In between code’s rigid syntax, the lack of screen real estate on phones, and the CPUs being ineffective to do any real programming, coding on the go seems DOA.

If a great idea hits you on a walk, or while you’re waiting in line at a club, your best bet is to open the Notes app on your phone and pseudocode it out.

However, thanks to OpenAI Codex, we can now translate natural language commands into computer-readable code. We can then use a live server on a remote computer to code from iMessage in real-time.

Want proof? Watch the video below.

Important Code Blocks

To receive messages from Twilio, we set up an Express endpoint. We pass the message from `req.body.Body`.

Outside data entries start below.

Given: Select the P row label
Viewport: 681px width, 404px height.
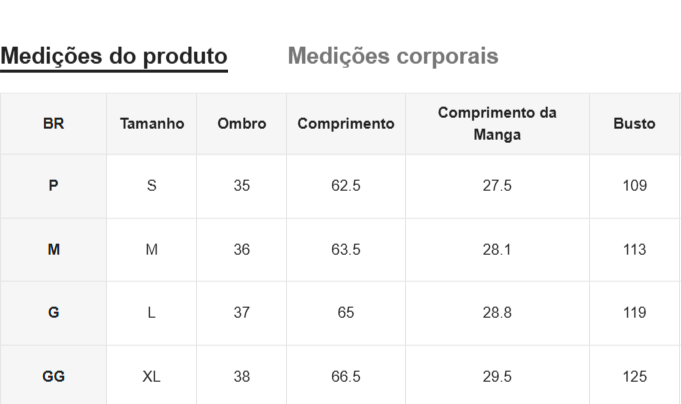Looking at the screenshot, I should [x=54, y=186].
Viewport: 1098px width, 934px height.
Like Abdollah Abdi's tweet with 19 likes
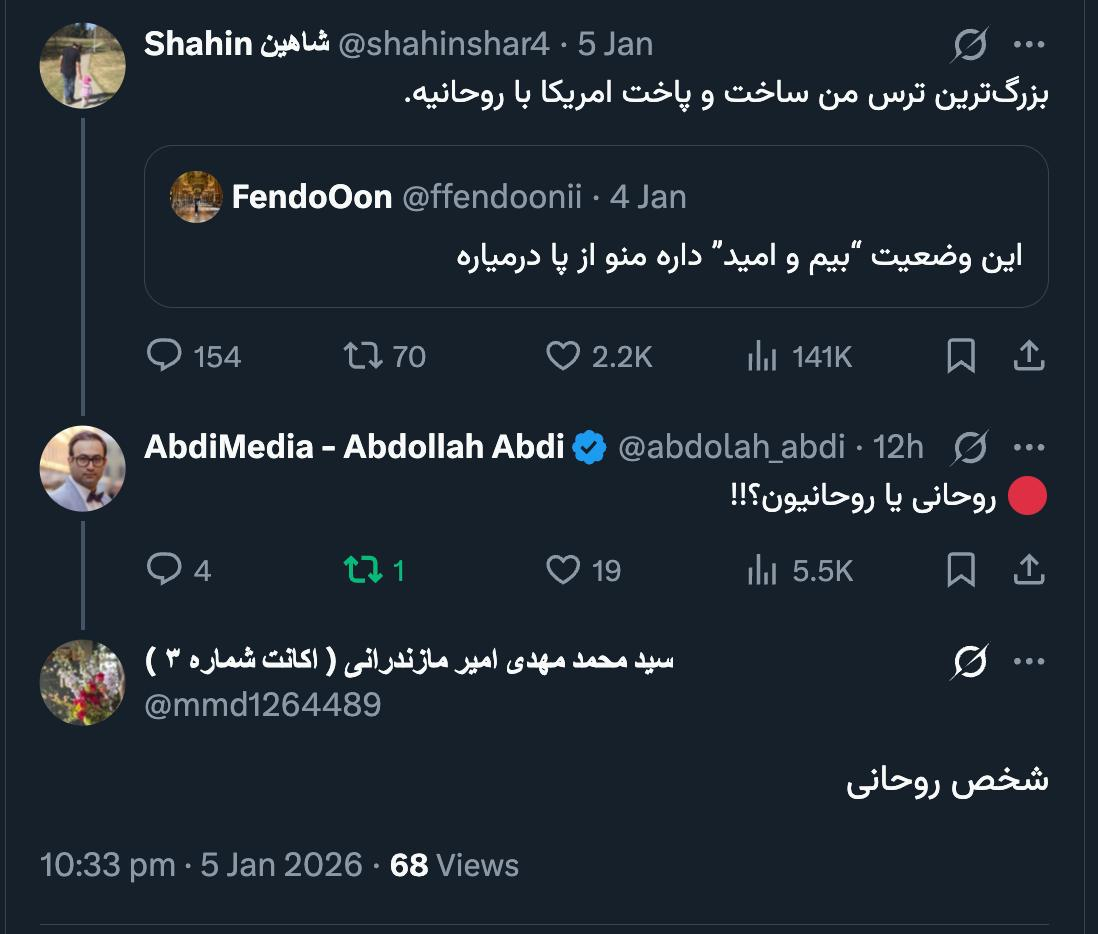(x=563, y=570)
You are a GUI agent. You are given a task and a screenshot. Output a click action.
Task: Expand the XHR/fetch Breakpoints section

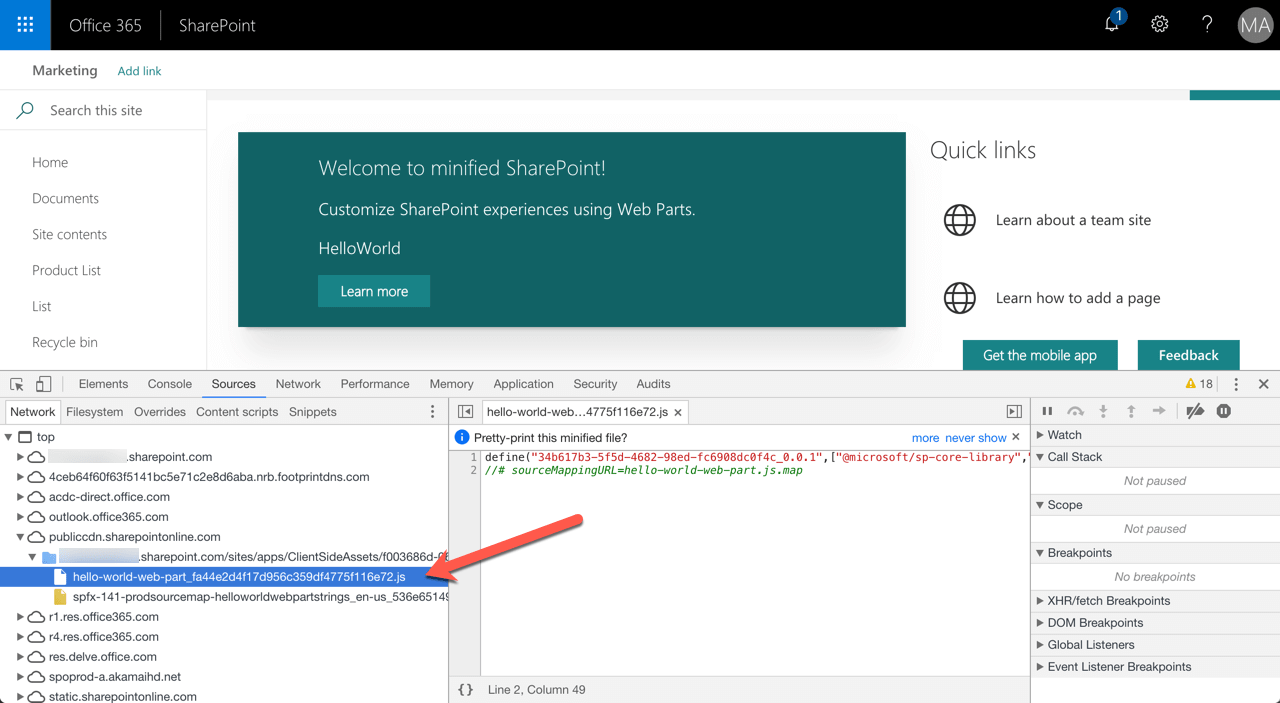click(x=1040, y=601)
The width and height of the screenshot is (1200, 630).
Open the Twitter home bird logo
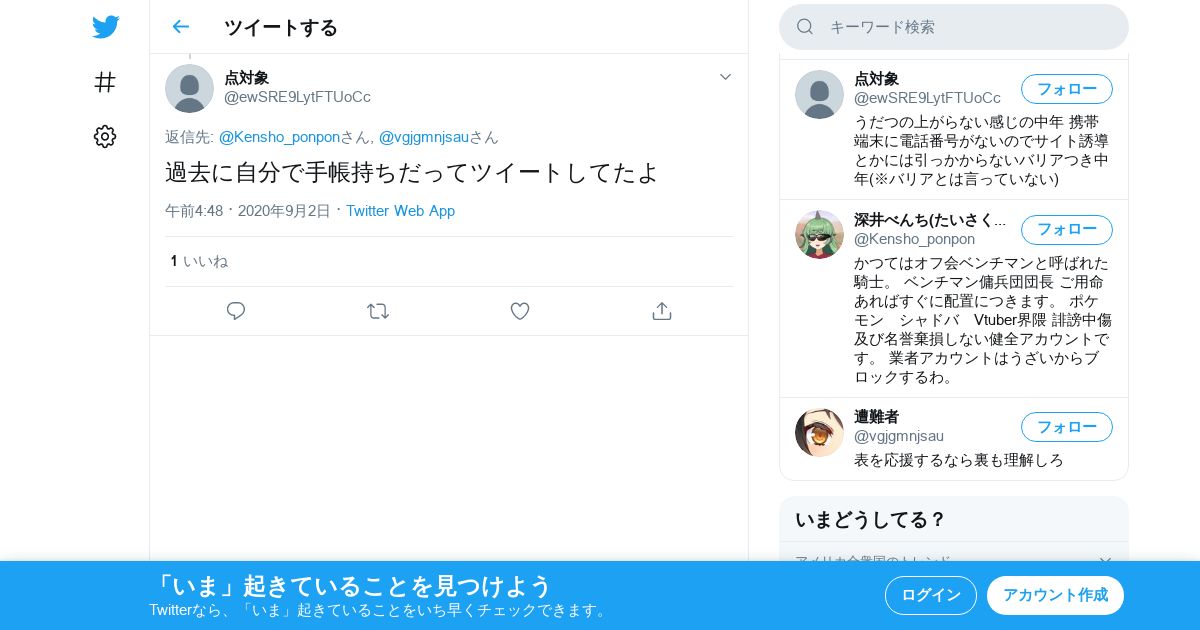pyautogui.click(x=105, y=27)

router.post('/sms', async (req, res) => {
const twiml = new MessagingResponse();
await workflow(`${req.body.Body}`)
res.writeHead(200, {'Content-Type': 'text/xml'});
res.end('Message Received');
});
view raw sms.js hosted with ❤ by GitHub

The main workflow is as follows:

  1. Receive a text message

  2. Read current .HTML and .css files

  3. Is the message changing CSS or HTML?

  4. Generate a codex response from the text message

  5. Write the new .HTML or .css file

  6. Trigger server reload

const workflow = async function (msg) {
// read pug and css file we want to update
let testPug = await fs.readFile('./views/test.pug', 'utf8');
let testCss = await fs.readFile('./public/stylesheets/test.css', 'utf8');
let isCSS = false;
// if message includes the paint emoji, change the CSS file
if (msg.includes('🎨')) {
isCSS = true;
msg = msg.replace('🎨', '');
}
else if (msg.includes('🐶')) {
isCSS = false;
msg = msg.replace('🐶', '');
}
// generate a codex response from a command and rewrite the file with our changes
if (!isCSS) {
const tr = await gptCall(testPug, msg, 'pug');
testPug += "\n" + tr.code.split('\n').map(line => ` ${line}`).join('\n');
await fs.writeFile('./views/test.pug', testPug, 'utf8');
} else {
const tr = await gptCall(testCss, msg, 'css');
testCss += "\n" + tr.code.trim();
await fs.writeFile('./public/stylesheets/test.css', testCss, 'utf8');
}
}
view raw workflow.js hosted with ❤ by GitHub

Finally, the server updates in real-time to file changes using LiveReload and nodemon. Here is a great tutorial on setting this up.

And that’s it! You can fork, star, play with the full repo here.

Now instead of late-night texts to exes, you can text your server instead. Just don’t text to prod on Fridays.